→ **DIRECTIVE A**
Please repeat, exactly and with both end lines included, the listing from the line with "Showrooms (322, 83)" to the line with "40000-50000 (430, 140)".

→ **TEXT**
The annual salaries of the Executive Directors for the 52 weeks ended 2 July 2016 are set out in the table below. The salaries are reviewed each year.
| Effective date of service | |||
|---|---|---|---|
| Name | Position | agreement | Annual salary(1) |
| William L. Adderley | Executive Deputy Chairman of the Board | 28 September 2006 | £1 |
| John Browett | Chief Executive, Director | 26 June 2015 | £500,000 |
| Keith Down | Chief Financial Officer, Director | 9 July 2015 | £350,000 |
| David Stead | Former Director, resigned 31 December 2015 | 15 September 2003 | £280,185 |
(1) The annual salaries paid to Keith Down and David Stead were pro-rated to their service. The amount in the table above is the full annual salary. From 1 July 2016, John Browett and Keith Down's base salary was increased by 2%, in line with the Company-wide award. Will Adderley's base salary is held at £1 per annum.
The annual fees paid to the Non-Executive Directors for the 52 weeks ended 2 July 2016 are set out in the table below.
| Name | Position | Annual fees(2) |
|---|---|---|
| Liz Doherty | Non-Executive Independent Director | £54,000 |
| Simon Emeny | Senior Non-Executive Independent Director | £59,000 |
| Andrew Harrison | Non-Executive Chairman of the Board | £198,000 |
| William Reeve | Non-Executive Independent Director | £48,000 |
| Peter Ruis | Non-Executive Independent Director | £39,000 |
| Marion Sears | Non-Executive Director | £53,000 |
(2) The base fees for the 52 week period to 2 July 2016 were: Chairman: £200,000; Non-executive Director: £48,000; SID and Committee Chair fee: £6,000. The Chairman and committee chairs changed during the year and this is reflected in the fees set out above. In addition Peter Ruis's fee is pro-rated from his date of appointment, which was 10 September 2015. From 1 July 2016, the fees for the Chairman and the other Non-Executive Directors were increased by 2% in line with the Company-wide award.
The Executive Directors are expected to devote the whole of their time, attention and abilities to the performance of their duties during their agreed working hours and in return the Executive Directors will receive the following benefits under the terms of their service agreements:
Each of the Executive Directors has a rolling service contract.
The notice period for termination for William L. Adderley is 12 months from either party, and for John Browett and Keith Down is six months from either party. Any payment of salary on termination is contractually restricted to a maximum of the value of salary plus benefits for the notice period. If termination were to occur with immediate effect, a payment in lieu of notice may be made. The Remuneration Committee may apply mitigation in respect of any termination payment.
The Company may terminate an Executive Director's employment immediately by notice in certain circumstances, including where the Executive Director is unable to perform his duties by reason of ill-health, accident or otherwise for at least 120 working days in aggregate in any period of 12 consecutive months, fails or neglects efficiently and diligently to discharge his duties or is guilty of any serious or (after warning) repeated breach of his obligations under his service agreement, is guilty of conduct which brings the Company or the Dunelm Group into disrepute, becomes bankrupt or makes any arrangement or composition with his creditors, is disqualified from being a director of any company by reason of an order made by any competent court, resigns as a director without the prior consent of the Chairman, or is guilty of any breach or non-observance of any applicable code of conduct, rule or regulation.

[Recorded data]

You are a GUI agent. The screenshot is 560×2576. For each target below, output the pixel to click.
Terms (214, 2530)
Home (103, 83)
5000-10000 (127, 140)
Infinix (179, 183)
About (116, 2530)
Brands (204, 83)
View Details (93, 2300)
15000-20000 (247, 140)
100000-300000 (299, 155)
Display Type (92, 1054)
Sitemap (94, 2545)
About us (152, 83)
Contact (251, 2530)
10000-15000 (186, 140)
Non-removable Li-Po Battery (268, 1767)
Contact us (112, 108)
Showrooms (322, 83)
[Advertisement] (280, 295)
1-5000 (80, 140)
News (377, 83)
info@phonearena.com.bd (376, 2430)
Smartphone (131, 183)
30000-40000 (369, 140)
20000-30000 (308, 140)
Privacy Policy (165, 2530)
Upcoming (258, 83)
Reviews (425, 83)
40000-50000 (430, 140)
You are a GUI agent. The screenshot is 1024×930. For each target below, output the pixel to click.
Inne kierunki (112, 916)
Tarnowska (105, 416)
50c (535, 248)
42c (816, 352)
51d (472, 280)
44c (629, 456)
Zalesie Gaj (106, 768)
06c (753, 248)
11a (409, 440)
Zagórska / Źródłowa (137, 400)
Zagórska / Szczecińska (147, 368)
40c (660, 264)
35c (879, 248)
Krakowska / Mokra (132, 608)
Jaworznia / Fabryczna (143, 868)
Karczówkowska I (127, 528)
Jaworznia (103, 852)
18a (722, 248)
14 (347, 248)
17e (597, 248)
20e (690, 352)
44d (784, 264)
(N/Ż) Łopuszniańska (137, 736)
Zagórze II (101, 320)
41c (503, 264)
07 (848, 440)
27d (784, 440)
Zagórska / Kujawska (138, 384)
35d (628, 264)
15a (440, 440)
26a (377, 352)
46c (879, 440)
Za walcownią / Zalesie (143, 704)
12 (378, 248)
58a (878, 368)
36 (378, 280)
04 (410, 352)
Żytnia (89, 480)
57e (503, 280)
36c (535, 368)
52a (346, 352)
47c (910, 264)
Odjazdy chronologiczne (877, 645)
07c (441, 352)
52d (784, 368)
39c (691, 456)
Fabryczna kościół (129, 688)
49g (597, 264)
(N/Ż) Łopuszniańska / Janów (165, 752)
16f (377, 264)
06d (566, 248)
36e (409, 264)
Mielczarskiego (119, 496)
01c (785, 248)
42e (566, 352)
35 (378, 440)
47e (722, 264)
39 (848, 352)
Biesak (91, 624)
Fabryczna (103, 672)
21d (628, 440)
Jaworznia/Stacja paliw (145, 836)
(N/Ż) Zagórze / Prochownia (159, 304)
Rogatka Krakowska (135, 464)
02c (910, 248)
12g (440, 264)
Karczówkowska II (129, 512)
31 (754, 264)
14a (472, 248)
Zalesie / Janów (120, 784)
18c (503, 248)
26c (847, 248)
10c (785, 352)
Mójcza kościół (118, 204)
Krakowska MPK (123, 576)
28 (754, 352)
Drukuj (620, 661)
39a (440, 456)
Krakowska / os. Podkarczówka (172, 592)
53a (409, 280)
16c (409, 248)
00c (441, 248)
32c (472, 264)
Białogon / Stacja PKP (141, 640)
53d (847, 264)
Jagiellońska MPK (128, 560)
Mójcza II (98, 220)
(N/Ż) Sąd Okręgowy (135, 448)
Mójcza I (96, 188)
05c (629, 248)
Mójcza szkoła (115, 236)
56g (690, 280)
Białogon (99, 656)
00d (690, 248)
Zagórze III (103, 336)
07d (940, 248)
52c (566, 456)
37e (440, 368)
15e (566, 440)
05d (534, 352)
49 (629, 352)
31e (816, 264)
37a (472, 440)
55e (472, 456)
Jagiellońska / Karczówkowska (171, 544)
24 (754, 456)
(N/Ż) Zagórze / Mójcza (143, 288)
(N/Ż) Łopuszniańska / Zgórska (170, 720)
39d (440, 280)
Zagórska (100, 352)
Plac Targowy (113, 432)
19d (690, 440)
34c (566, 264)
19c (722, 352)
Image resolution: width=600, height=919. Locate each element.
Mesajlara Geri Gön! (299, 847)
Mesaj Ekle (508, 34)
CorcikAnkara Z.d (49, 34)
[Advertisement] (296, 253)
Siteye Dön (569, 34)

→ **DIRECTIVE B**
Reproduce the directors' pay text word for word from "The Executive Directors are" to "rolling service contract.".

→ **CORRECT ANSWER A**
Showrooms (322, 83)
[Advertisement] (280, 295)
1-5000 (80, 140)
News (377, 83)
info@phonearena.com.bd (376, 2430)
Smartphone (131, 183)
30000-40000 (369, 140)
20000-30000 (308, 140)
Privacy Policy (165, 2530)
Upcoming (258, 83)
Reviews (425, 83)
40000-50000 (430, 140)

→ **CORRECT ANSWER B**
The Executive Directors are expected to devote the whole of their time, attention and abilities to the performance of their duties during their agreed working hours and in return the Executive Directors will receive the following benefits under the terms of their service agreements:
Each of the Executive Directors has a rolling service contract.